Br J Radiol. 2008 Oct;81(970):767-70. doi: 10.1259/bjr/20698753. Epub 2008 Jul 15.
This study sought to confirm whether reports generated in a department of radiology contain more errors if generated using voice recognition (VR) software than if traditional dictation-transcription (DT) is used. All radiology reports generated over a 1-week period in a British teaching hospital were assessed. The presence of errors and their impact on the report were assessed. Data collected included the type of report, site of dictation, the experience of the operator, and whether English was the first language of the operator. 1887 reports were reviewed. 1160 (61.5%) were dictated using VR and 727 reports (38.5%) were generated by DT. 71 errors (3.8% of all reports) were identified. 56 errors were made using VR (4.8% of VR reports), whereas 15 errors were identified in DT reports (2.1% of transcribed reports). The difference in report errors between these two dictation methods was statistically significant (p = 0.002). Of the 71 reports containing errors, 37 (52.1%) had errors that affecting understanding. Other factors were also identified that significantly increased the likelihood of errors in a VR-generated report, such as working in a busy inpatient environment (p<0.001) and having a language other than English as a first language (p = 0.034). Operator grade was not significantly associated with increased errors. In conclusion, using VR significantly increases the number of reports containing errors. Errors using VR are significantly more likely to occur in noisy areas with a high workload and are more likely to be made by radiologists for whom English is not their first language.

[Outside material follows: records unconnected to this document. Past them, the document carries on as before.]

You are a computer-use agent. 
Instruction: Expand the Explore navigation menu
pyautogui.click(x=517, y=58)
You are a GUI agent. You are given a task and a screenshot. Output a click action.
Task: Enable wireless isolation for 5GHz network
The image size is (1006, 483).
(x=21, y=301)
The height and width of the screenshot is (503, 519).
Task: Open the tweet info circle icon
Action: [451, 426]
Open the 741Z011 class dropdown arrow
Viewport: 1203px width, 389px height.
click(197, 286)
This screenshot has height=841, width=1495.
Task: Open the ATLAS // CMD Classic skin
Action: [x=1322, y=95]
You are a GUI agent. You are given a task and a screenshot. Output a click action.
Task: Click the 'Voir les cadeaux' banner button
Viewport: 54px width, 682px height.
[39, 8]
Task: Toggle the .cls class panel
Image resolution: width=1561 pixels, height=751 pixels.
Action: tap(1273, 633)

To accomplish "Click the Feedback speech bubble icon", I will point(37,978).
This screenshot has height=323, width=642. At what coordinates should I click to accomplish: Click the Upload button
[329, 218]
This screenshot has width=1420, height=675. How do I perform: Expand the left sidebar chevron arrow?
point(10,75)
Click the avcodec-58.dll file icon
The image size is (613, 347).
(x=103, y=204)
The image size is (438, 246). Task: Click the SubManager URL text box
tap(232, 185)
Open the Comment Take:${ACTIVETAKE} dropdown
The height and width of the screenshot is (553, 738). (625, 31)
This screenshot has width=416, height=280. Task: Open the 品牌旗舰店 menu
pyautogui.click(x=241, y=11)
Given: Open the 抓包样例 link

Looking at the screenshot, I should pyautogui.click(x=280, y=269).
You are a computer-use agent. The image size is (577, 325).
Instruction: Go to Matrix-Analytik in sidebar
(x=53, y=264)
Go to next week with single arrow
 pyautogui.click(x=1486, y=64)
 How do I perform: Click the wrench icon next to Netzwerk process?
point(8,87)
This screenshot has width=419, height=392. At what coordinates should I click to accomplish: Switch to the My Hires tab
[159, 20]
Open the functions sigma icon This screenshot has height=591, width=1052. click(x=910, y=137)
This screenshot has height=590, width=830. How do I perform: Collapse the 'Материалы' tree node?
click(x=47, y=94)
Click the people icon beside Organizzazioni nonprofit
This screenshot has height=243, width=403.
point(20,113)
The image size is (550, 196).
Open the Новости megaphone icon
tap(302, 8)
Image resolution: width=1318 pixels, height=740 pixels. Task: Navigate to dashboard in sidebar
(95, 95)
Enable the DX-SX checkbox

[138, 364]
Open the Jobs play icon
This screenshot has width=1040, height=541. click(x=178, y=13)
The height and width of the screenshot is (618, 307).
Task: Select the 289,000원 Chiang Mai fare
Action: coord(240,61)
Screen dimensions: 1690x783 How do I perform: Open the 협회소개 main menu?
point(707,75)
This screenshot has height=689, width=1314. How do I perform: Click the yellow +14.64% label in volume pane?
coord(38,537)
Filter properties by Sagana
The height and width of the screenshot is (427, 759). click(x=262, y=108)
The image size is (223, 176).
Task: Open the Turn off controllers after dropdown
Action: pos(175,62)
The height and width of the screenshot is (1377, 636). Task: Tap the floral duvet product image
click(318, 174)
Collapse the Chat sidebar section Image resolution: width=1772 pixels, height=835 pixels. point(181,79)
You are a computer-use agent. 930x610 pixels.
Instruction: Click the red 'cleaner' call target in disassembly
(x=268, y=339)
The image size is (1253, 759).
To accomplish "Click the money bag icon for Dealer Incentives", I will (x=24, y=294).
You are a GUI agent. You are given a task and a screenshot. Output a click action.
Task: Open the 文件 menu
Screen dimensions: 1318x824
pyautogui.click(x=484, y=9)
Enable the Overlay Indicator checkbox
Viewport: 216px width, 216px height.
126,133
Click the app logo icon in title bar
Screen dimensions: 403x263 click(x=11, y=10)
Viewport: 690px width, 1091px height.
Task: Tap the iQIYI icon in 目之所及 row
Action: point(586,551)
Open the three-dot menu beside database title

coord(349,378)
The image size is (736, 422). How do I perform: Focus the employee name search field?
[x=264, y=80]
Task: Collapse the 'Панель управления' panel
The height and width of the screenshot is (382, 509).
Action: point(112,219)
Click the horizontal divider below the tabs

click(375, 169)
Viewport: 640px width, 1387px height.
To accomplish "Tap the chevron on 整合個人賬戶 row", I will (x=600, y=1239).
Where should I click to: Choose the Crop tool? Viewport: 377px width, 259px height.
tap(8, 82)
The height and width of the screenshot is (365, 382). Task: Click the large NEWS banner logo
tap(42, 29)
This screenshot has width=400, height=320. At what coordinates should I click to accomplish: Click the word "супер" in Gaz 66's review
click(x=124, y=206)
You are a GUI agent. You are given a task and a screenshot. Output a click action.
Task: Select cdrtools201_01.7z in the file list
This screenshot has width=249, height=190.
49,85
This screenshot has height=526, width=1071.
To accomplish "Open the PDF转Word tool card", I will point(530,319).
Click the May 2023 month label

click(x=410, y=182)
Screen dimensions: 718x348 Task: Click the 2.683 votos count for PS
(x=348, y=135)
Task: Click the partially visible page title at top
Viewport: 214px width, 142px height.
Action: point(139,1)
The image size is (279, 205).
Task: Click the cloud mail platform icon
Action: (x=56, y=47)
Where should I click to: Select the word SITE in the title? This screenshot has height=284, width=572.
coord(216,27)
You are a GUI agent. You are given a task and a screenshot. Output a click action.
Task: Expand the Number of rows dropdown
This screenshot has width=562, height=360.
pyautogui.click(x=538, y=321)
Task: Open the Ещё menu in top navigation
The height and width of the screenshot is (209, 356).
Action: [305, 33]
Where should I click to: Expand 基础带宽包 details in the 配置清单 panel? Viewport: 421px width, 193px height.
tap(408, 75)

本研究旨在确认放射科使用语音识别(VR)软件生成的报告是否比使用传统听写转录(DT)生成的报告包含更多错误。对一家英国教学医院在1周内生成的所有放射学报告进行了评估。评估了错误的存在及其对报告的影响。收集的数据包括报告类型、听写地点、操作员的经验以及英语是否为操作员的第一语言。共审查了1887份报告。其中1160份(61.5%)是使用VR听写的,727份报告(38.5%)是通过DT生成的。共识别出71处错误(占所有报告的3.8%)。使用VR产生了56处错误(占VR报告的4.8%),而在DT报告中识别出15处错误(占转录报告的2.1%)。这两种听写方法在报告错误方面的差异具有统计学意义(p = 0.002)。在71份包含错误的报告中,37份(52.1%)的错误影响了理解。还确定了其他因素会显著增加VR生成报告中出现错误的可能性,例如在繁忙的住院环境中工作(p<0.001)以及第一语言不是英语(p = 0.034)。操作员级别与错误增加没有显著关联。总之,使用VR会显著增加包含错误的报告数量。使用VR时,错误更有可能发生在工作量大且嘈杂的区域,并且更有可能由英语不是第一语言的放射科医生犯下。